C’est un bref communiqué financier aux allures de faire-part, envoyé le 26 avril. Var Energi « a le plaisir d’annoncer » la levée de 600 millions d’euros pour financer ses activités. Ce que la société pétrogazière norvégienne ne précise pas, c’est que plusieurs bonnes fées l’ont assistée, notamment quatre groupes bancaires français : Crédit agricole, Société générale et Natixis, qui ont coorganisé la transaction, ainsi que BNP Paribas, qui a joué un rôle administratif.

Travailler avec Var Energi, une entreprise dont l’activité est tournée à 100 % vers les énergies fossiles très émettrices de gaz à effet de serre, semble contradictoire avec l’engagement des banques de contribuer à atteindre les objectifs définis par l’accord de Paris. Cette collaboration est pourtant autorisée par leurs chartes d’engagements climatiques, puisqu’elle prend la forme d’une émission d’obligations financières : les banques ne prêtent pas directement leur argent, elles se contentent d’assister l’énergéticien à plusieurs niveaux pour qu’il emprunte auprès d’investisseurs privés. On parle alors de financement indirect.

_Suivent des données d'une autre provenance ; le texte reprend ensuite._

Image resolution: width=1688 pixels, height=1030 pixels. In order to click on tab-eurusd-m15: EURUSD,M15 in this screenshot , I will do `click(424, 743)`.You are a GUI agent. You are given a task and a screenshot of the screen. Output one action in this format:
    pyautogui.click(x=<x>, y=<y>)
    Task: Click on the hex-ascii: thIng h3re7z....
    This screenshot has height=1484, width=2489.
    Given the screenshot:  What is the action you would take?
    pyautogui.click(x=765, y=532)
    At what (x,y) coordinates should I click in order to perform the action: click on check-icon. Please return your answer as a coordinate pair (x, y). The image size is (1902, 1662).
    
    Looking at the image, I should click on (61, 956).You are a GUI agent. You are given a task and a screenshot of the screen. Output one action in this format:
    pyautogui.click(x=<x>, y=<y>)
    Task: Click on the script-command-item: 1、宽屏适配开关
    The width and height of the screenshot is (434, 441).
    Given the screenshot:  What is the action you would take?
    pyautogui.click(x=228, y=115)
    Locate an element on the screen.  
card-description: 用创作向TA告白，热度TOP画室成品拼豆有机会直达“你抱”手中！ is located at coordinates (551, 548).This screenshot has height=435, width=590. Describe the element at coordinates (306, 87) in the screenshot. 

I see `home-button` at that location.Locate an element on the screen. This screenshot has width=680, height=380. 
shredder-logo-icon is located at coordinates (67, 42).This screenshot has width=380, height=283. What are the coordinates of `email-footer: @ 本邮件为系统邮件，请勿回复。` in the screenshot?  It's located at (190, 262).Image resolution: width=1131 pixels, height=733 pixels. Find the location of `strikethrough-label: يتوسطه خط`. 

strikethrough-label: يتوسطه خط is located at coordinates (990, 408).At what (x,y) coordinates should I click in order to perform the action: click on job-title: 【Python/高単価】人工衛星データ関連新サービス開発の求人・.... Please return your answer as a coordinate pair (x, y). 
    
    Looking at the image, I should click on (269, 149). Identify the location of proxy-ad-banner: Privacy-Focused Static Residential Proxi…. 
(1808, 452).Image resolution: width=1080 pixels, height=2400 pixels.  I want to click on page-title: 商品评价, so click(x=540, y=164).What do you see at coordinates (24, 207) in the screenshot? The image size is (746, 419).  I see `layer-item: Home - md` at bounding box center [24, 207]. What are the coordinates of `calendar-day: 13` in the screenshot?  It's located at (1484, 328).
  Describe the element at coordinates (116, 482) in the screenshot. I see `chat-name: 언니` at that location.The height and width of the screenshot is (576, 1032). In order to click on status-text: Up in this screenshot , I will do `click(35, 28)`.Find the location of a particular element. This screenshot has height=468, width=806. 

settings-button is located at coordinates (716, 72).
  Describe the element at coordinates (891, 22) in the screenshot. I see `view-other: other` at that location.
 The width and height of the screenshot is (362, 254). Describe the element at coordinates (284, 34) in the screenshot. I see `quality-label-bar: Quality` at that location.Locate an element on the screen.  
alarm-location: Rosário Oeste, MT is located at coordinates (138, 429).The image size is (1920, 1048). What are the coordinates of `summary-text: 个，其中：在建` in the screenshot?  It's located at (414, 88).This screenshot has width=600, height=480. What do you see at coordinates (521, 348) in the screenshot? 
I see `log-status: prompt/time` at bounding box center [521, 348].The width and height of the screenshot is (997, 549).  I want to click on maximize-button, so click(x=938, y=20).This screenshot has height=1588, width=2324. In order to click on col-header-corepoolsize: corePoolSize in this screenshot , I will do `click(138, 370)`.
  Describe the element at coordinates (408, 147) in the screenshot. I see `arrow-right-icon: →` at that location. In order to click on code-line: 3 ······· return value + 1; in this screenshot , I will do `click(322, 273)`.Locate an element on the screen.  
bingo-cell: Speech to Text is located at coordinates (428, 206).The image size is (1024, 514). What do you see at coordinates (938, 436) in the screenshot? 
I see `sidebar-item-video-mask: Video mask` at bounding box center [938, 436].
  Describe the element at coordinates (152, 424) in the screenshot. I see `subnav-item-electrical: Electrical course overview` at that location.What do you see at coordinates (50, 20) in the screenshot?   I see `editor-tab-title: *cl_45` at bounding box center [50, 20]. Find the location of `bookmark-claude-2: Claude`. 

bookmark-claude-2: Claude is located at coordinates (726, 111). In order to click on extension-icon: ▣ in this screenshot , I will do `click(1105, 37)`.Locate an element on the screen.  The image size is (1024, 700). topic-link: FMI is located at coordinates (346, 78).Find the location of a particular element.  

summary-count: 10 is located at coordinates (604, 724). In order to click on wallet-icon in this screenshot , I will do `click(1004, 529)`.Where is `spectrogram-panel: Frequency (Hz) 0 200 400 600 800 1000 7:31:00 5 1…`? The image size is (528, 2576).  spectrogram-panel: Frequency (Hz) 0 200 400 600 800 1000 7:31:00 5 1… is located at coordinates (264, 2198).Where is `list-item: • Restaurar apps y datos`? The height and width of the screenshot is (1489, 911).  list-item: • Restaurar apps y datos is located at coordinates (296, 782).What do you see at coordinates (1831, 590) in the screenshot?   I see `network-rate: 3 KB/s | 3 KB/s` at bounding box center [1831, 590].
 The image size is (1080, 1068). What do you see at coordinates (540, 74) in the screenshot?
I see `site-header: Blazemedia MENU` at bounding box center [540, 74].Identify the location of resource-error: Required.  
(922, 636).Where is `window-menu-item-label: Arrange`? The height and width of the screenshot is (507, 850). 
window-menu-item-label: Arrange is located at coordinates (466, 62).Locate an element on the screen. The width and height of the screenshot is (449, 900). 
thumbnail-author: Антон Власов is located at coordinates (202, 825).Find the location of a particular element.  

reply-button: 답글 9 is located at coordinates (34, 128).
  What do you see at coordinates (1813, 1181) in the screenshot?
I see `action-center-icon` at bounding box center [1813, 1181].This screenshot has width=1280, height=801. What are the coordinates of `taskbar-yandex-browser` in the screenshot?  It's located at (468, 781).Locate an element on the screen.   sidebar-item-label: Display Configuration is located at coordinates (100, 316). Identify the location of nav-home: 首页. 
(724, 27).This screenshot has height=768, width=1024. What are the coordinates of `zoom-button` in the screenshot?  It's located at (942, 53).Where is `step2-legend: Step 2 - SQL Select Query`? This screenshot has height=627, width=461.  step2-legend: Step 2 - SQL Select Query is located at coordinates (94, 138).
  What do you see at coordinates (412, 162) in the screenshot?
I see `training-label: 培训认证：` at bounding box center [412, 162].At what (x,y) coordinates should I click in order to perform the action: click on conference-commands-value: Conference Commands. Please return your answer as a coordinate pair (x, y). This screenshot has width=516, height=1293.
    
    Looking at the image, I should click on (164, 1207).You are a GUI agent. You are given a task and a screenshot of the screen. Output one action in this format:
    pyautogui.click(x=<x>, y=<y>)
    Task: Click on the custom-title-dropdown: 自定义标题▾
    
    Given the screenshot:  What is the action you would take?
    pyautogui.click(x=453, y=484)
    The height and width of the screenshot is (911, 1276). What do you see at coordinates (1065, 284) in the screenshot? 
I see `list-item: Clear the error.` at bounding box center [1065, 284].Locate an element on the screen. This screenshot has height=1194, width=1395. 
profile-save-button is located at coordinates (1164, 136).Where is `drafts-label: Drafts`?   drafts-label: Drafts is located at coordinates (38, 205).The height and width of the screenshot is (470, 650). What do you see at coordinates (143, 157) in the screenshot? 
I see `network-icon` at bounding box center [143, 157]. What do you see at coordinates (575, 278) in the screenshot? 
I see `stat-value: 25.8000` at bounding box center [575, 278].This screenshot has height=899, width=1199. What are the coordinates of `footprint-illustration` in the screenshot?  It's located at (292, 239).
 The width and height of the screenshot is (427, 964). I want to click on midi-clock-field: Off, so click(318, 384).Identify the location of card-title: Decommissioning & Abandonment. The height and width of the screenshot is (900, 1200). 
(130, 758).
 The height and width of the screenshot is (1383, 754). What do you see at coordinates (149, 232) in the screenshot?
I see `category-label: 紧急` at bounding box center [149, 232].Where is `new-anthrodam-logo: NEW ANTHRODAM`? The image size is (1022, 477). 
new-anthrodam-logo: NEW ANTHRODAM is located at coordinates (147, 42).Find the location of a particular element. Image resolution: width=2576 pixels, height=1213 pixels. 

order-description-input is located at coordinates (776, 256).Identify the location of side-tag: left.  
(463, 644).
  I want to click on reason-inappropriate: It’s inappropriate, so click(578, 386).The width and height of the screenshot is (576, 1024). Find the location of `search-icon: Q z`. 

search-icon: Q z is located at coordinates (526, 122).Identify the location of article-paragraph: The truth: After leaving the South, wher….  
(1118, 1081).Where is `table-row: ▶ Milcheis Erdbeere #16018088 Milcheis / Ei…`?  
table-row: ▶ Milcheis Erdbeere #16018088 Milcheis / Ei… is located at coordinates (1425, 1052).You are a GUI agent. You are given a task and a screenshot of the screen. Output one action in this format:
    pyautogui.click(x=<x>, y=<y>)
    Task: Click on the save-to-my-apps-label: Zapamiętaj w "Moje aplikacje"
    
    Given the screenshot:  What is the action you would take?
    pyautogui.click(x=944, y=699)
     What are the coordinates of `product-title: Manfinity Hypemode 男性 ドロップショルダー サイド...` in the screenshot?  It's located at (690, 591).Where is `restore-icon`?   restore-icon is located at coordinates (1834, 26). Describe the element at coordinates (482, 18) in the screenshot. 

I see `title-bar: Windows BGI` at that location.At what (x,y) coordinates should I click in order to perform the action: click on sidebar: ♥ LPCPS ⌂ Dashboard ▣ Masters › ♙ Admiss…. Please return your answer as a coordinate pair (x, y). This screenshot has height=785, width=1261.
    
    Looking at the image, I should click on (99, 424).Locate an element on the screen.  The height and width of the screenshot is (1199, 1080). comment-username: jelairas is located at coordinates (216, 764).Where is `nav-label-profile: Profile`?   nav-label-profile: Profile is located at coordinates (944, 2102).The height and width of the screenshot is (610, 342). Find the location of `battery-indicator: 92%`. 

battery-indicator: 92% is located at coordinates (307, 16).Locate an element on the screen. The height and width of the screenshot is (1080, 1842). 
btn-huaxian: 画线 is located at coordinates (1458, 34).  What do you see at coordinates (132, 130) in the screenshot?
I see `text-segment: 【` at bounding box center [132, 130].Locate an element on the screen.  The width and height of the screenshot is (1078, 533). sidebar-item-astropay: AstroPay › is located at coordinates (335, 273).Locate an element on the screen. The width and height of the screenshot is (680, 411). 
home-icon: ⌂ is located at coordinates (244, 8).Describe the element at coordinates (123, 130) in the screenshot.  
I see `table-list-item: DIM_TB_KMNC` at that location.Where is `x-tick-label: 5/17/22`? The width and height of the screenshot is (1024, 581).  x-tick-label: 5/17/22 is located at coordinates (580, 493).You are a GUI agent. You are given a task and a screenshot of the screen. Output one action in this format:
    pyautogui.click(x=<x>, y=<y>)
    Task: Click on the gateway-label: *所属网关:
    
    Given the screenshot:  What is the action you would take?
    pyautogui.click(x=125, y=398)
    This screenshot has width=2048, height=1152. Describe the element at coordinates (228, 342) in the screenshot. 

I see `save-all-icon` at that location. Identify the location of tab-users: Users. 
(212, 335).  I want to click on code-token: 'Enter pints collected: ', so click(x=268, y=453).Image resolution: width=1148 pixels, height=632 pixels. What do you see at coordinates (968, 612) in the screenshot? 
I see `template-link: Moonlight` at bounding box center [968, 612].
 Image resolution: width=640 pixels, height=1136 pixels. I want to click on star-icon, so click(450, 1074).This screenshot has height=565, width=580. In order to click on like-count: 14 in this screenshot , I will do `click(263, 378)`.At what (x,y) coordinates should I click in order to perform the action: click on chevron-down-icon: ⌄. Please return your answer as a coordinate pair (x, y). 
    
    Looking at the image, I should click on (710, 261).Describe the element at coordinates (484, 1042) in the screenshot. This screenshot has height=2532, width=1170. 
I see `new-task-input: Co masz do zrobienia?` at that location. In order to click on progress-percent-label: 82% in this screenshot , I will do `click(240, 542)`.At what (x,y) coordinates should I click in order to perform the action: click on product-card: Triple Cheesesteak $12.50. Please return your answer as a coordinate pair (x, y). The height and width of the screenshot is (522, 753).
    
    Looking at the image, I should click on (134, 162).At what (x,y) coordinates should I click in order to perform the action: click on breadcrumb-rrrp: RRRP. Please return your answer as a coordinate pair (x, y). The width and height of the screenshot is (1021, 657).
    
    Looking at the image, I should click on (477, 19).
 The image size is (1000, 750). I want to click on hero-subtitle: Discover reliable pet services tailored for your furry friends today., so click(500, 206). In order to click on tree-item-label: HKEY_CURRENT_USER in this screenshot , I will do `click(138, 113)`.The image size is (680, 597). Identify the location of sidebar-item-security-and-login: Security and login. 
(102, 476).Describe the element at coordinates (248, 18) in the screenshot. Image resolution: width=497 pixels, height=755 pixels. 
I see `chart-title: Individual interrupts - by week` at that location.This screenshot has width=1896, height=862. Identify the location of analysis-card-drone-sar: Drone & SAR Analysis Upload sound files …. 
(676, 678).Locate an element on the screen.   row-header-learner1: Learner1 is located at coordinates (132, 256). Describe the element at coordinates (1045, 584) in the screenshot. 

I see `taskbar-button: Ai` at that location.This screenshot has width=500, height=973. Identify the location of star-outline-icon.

Le Monde a collaboré avec une dizaine de médias européens, dont Investico, Follow the Money et The Guardian, pour lever le voile sur ce volet méconnu du financement des énergies fossiles. La conclusion de notre enquête, baptisée « Fossil Finance », est sans appel : quand un géant gazier ou pétrolier récolte des centaines de millions d’euros par des obligations financières, les banques européennes sont presque toujours de la partie.

Plus de 1 000 milliards d’euros depuis 2016

L’accord de Paris a acté, en décembre 2015, l’urgence à réduire drastiquement les émissions de gaz à effet de serre dans le monde. Les financements aux énergies fossiles ne se sont pourtant pas taris depuis. Entre janvier 2016 et juin 2023, pas moins de 1 011 milliards d’euros ont été levés par 307 grands pollueurs qui poursuivent l’expansion de leurs activités fossiles, grâce à l’émission de 1 666 obligations « grises ». Cette manne représente près de la moitié des financements du secteur, le reste provenant des prêts directs.

S’il est commun de renvoyer la seule responsabilité de ces financements aux banques asiatiques et américaines, les établissements européens sont bien au cœur de ce marché : 776 milliards d’euros, soit 77 % du total, ont été financés avec le concours d’au moins l’un d’entre eux, presque autant que pour leurs homologues américains (801 milliards). Les établissements français (Crédit agricole, BNP Paribas, Société générale et, dans une moindre mesure, Natixis) font partie des plus actifs en Europe à cet égard : ils sont impliqués dans un peu plus de la moitié des opérations (52 %).